(Beginning of WORKING DATA)

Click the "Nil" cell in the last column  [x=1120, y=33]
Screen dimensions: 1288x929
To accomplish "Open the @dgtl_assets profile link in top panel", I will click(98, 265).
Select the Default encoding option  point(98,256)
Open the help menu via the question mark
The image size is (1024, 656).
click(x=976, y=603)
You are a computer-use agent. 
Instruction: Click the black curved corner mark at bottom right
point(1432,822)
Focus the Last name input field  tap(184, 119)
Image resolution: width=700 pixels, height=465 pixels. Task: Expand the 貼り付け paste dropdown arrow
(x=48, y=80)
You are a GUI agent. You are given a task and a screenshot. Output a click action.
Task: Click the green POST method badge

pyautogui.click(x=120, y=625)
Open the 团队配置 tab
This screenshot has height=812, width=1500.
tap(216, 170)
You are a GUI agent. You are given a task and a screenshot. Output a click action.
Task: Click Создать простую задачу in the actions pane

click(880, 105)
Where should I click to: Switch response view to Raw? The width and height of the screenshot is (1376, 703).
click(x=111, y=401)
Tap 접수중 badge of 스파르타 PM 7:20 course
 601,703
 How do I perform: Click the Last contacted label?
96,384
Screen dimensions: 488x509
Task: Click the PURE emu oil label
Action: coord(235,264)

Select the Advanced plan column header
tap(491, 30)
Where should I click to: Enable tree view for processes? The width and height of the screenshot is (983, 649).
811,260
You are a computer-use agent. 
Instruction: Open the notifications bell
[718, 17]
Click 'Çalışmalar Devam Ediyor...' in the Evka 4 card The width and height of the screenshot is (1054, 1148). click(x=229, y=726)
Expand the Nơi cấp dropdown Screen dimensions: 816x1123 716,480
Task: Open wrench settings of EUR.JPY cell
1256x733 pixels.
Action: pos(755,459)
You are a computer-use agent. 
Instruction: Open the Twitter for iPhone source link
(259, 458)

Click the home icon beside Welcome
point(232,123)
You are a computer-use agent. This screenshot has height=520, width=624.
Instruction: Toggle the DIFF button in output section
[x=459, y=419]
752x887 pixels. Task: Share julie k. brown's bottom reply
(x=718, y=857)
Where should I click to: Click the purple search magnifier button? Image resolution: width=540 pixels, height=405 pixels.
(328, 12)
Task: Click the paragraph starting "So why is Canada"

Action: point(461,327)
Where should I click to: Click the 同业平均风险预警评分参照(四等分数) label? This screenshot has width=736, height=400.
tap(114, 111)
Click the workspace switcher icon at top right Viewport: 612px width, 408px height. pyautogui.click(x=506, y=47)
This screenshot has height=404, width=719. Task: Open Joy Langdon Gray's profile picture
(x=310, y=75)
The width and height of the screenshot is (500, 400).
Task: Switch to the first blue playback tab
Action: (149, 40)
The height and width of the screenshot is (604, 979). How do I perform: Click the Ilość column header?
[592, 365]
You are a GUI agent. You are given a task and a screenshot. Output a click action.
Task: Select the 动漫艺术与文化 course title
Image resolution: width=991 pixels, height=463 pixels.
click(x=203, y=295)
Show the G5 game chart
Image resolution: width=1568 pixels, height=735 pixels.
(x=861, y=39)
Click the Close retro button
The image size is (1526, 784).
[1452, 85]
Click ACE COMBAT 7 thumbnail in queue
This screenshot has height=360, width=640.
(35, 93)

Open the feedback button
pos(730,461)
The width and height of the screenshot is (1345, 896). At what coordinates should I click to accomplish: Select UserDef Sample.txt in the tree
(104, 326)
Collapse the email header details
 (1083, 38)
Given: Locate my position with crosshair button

(End of WORKING DATA)

Each line above with the string "cell" should be reported in full.

Click the "Nil" cell in the last column  [x=1120, y=33]
Task: Open wrench settings of EUR.JPY cell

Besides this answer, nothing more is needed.